Much like “Ful Stop,” “Identikit” is an outstanding track, definitely made for live performance. Despite the tinge of electronic music and haunting, echoing vocals, it is one of Radiohead’s best “rock” songs since “In Rainbows.” It even ends with a guitar solo, something that the band has not seen in quite a while. The album also reaches one of its most climactic moments here, when Yorke finally turns up the volume on his voice, howling “broken hearts / make it rain” over and over again. “Identikit” is an exciting song, especially after the minimalistic ballads preceding it.

None of the songs on A Moon Shaped Pool are particularly unworthy of their place on the record. Sure, some songs, like “The Numbers” seem to drag, taking quite a while to get going, but when it kicks in with tons of orchestral instrumentation and a choir-like effect of Yorke’s voice, it is chill-inducing. Like parts of 2001’s Amnesiac and even In Rainbows, this album appears heavily inspired by classical music, a huge juxtaposition with how quickly the band embraced the sounds of the 21st century, introducing the world of rock music to electronica before many other bands had seen the potential in merging both sounds. “Present Tense” is similar in its execution, a large sounding, well, love song? It appears to be one. “In you, I’m lost” is one of the few coherent phrases found in the choppy lyrics of this piece, appearing alongside “it’s no one’s business but mine.” The longwinded “Tinker Tailor Soldier Sailor Rich Man Poor Man Beggar Man Thief,” on the other hand, seems overstay its welcome much like its title.

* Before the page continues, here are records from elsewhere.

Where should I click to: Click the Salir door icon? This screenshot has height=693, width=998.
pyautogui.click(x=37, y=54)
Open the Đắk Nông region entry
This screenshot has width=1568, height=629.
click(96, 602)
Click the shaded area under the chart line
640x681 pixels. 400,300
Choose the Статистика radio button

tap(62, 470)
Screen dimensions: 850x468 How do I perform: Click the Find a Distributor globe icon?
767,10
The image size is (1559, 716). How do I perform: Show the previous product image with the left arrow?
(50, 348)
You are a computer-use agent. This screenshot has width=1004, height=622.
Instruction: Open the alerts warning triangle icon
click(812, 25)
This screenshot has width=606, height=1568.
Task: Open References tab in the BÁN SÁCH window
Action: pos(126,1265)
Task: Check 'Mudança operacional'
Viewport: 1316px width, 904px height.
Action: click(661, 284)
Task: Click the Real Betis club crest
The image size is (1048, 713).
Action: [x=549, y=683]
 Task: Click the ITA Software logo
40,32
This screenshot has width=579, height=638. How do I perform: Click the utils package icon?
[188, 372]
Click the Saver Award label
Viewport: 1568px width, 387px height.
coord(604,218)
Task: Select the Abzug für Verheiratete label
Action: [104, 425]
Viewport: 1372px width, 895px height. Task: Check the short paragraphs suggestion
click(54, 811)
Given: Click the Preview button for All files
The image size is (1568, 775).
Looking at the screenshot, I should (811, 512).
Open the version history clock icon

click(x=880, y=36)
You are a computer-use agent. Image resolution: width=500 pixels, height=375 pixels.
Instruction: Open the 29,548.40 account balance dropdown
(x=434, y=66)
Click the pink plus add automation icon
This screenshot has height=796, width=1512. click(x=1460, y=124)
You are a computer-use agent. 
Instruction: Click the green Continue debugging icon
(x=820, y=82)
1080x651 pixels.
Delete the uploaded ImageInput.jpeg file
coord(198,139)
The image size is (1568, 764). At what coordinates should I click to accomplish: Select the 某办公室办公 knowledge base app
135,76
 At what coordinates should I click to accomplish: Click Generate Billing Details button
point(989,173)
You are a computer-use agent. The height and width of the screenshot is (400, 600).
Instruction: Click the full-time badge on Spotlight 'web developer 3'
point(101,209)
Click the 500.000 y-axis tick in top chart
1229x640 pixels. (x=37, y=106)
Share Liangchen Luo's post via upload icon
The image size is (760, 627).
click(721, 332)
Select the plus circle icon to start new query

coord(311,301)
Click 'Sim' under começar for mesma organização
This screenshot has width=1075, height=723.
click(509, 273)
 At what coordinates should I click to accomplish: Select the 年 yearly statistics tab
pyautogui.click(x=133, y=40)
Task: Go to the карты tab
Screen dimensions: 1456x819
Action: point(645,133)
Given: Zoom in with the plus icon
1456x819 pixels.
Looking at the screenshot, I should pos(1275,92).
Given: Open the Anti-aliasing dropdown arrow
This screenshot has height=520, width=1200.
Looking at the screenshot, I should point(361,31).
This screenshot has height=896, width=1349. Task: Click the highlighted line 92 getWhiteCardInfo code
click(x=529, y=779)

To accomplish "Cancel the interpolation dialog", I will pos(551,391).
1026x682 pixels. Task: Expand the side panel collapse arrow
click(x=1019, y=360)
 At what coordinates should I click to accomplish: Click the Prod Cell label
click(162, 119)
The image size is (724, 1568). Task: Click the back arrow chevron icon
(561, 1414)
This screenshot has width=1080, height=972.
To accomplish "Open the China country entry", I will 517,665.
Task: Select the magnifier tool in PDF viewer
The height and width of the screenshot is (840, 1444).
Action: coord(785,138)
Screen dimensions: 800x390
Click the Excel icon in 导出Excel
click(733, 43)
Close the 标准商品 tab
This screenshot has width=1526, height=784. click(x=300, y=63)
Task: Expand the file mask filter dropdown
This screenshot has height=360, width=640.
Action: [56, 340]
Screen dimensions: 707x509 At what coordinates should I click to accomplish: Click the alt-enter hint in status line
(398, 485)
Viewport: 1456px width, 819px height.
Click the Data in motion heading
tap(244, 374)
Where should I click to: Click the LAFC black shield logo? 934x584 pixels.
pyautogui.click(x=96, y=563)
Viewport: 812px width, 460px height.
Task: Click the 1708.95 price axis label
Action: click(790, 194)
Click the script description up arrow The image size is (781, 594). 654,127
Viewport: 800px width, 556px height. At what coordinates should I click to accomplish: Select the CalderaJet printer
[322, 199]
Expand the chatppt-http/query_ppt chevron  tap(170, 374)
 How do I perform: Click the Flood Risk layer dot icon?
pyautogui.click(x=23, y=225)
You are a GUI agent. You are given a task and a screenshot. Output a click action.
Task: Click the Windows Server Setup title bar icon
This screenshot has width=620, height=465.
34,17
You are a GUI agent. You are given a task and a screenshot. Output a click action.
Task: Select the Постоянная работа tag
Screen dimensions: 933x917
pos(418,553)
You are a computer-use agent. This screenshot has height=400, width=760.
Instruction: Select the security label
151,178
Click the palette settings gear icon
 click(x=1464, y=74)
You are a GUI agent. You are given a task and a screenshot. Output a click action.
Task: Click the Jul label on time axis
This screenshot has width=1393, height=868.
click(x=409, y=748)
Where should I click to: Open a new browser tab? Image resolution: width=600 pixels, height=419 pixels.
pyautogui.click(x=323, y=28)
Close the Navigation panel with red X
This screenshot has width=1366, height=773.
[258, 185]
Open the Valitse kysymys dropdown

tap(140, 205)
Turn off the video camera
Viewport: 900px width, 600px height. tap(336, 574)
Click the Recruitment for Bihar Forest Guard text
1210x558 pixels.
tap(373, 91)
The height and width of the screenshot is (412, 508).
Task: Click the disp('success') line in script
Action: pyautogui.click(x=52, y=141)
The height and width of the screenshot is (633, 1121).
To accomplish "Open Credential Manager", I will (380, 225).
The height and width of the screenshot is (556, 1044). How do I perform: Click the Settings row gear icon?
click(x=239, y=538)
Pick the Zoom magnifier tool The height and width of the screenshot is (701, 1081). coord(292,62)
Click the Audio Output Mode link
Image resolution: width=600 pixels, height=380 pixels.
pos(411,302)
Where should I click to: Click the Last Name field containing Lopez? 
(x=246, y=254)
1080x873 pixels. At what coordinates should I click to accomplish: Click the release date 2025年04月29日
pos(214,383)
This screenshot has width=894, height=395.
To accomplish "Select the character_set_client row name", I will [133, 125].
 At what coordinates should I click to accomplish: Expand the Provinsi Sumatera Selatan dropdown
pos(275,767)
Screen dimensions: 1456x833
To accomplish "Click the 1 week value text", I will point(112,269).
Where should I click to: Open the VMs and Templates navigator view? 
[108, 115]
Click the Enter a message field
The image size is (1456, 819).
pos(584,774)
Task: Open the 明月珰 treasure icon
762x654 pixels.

The inclusion of “True Love Waits” is, again, a huge fan pleaser. Given the context of Yorke’s personal life as of late, it almost seems as if A Moon Shaped Pool was really the best time for the song to finally make its mark on the Radiohead discography. When the song first appeared, Radiohead was only two albums into their career. Now, it just makes sense that they would sing the words “I’m not living / I’m just killing time” and wrap up an album with the plea “just don’t leave.”

Radiohead has never been a happy band. If they sing an upbeat song, there’s either a punchline or an inherent irony from the start. With A Moon Shaped Pool, however, some of the most dreary and intimately quiet work the band has ever made is on display. Even if it is not enough to blow a first-time listener away like OK Computer or Kid A did, it still showcases what Radiohead has always done best – change. This band, formed over three decades ago, has aged with its members, and in the end, isn’t that the best thing that could’ve happened?